Binominalismo, la luz al
final del túnel
Es la gran chance del Presidente Piñera de convertirse en la
dimensión histórica de largo plazo, en el Presidente liberal que destrabó la
democracia de sus principales lastres, consagrando la inscripción automática y
voto voluntario y dando término al sistema electoral binominal que ha
distorsionado la representatividad popular en la sociedad chilena con un
régimen presidencialista altamente concentrado y centralista.
Eliminar
el sistema binominal, una de las principales medidas de amarre que dejó Pinochet a sus aliados en la Constitución
Política del 80, la misma que redactara principalmente Jaime Guzmán, estaría
sellando un largo período político, que transitó desde la dictadura instaurada
en 1973, pasando por el autoritarismo de los 80, a un sistema representativo de
democracia protegida que lleva ya 22 años.
El
Acuerdo RN-DC es un hito relevante en la historia política de las últimas 4
décadas, pues marca una salida de Estado a un problema de legitimidad
institucional, permitiendo que, logradas
las mayorías necesarias que exigen las Leyes Orgánicas Constitucionales, se
pueda divisar la luz que lleve a la sociedad chilena a una democracia sin
camisas de fuerza, ni tutelas autoritarias.
Es
la posibilidad de revertir una situación de desgaste que ha sufrido el
Gobierno, y que también arrastra a la Concertación o lo que queda de ella.

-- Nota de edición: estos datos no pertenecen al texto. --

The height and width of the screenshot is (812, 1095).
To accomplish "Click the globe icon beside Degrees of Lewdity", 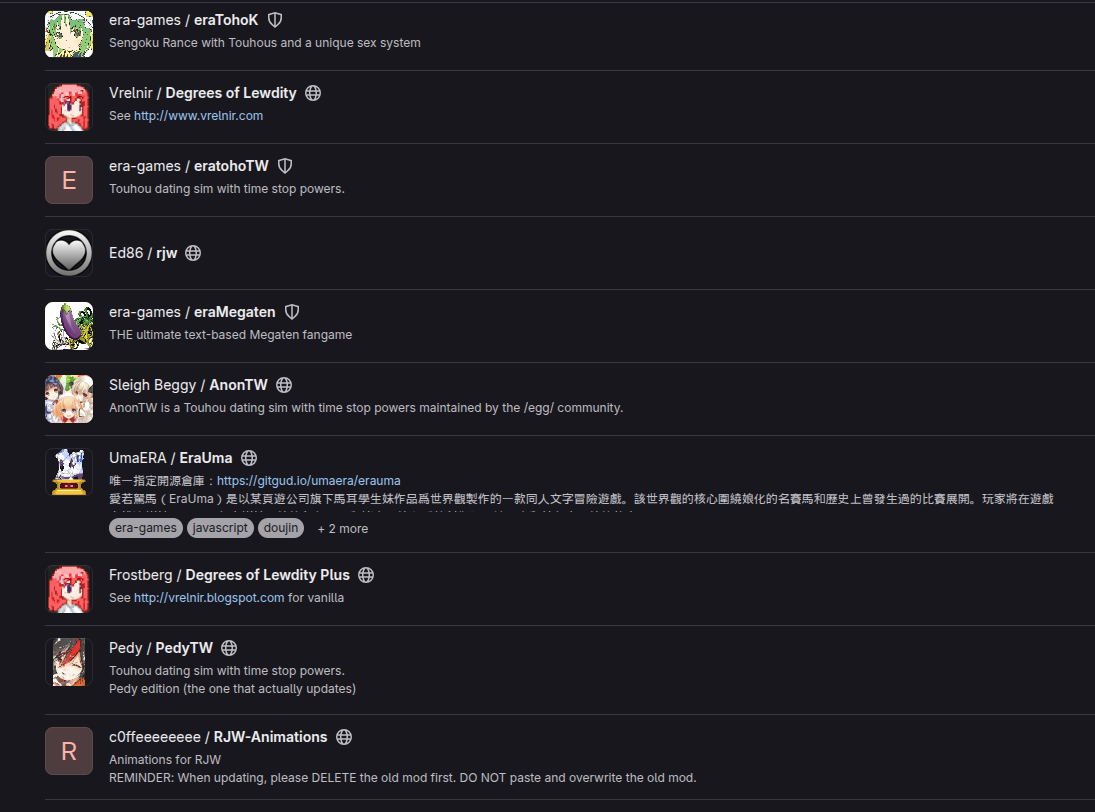I will (313, 93).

En
parte principal el deterioro de la credibilidad de Gobierno y Oposición se ha
debido a sus propios yerros, a actuaciones que van de espaldas a las
sensibilidades sociales expresadas en las calles. También se aprecia un déficit
en gestión política, y una acción corrosiva de una oposición que, entre tumbos, no encontró nada mejor que opacar los avances
que se han alcanzado, como la eliminación del 7% de salud a los jubilados, el
prenatal de 6 meses, medidas incipientes
de corrección en lo educacional, la aprobación de la inscripción automática y
el voto voluntario.
Ha
habido objetivamente una metódica actitud descalificadora hacia el Jefe de
Estado, a lo que se ha sumado la sobre exposición mediática que lo ha puesto en
riesgo innecesario. Por su parte, los
movimientos sociales que remecieron el 2011 las instituciones, colocaron en la
agenda principios de consenso respecto a cambios de fondo, que lleven a reducir
la concentración de la riqueza y eliminar las malas prácticas enquistadas en el
sistema de libertinaje que durante 20 años reinó en el país en perjuicio de la
población.
El
Acuerdo de Renovación Nacional con la Democracia Cristiana irrumpe en la vida
cívica como una gran oportunidad de cambios, que significa articular un civismo
de centro democrático que no admite etiquetas de izquierda o derecha, pues es
transversal y expresa el sentimiento y anhelos de un amplísimo sector
democrático, que quiere mirar al futuro, que rechaza los ultrismos anarquistas
nihilistas y las nostalgias militaristas del período militar, volviendo a su
sitio la institucionalidad nacional con la mayor legitimidad.
Si
ese Pacto se reforzara mediante una consulta ciudadana, un plebiscito
respaldado en los registros electorales, en donde el Ejecutivo propusiese los
parámetros de una reforma profunda, se podría conformar un hito de refundación
política, que asegure la diversidad, la tolerancia y el respeto a las mayorías
reales. Un nuevo sistema electoral que permita volver a una representación
proporcional y que apunte a un sistema de partidos transparente y pluralista,
dando cabida a un espectro amplio de sensibilidades, permitiendo alianzas en el
libre juego de la democracia y la participación ciudadana. Además, cambios al
presidencialismo y una línea de fortalecimiento de las regiones.
Si
el Presidente Piñera es capaz de romper amarras con los sectores recalcitrantes
que permanecen en los dos partidos de la Alianza y generar un movimiento cívico
transversal con visión de Estado, podrá romper esquemas estancos y
verticalistas, para construir una mayoría parlamentaria que le dé espaldas al
cambio. Por su parte, la DC tiene en este pacto la oportunidad de sumar y
compartir las sensibilidades de la clase media chilena que busca sincerar la
democracia y refrescar las instituciones gastadas, atrayendo a la vida
ciudadana a esa mayoría silenciosa que ahora puede votar si ve en este
derrotero político la luz al final del túnel.
Periodismo Independiente,
Hernán Narbona Véliz, 21 de enero de 2012.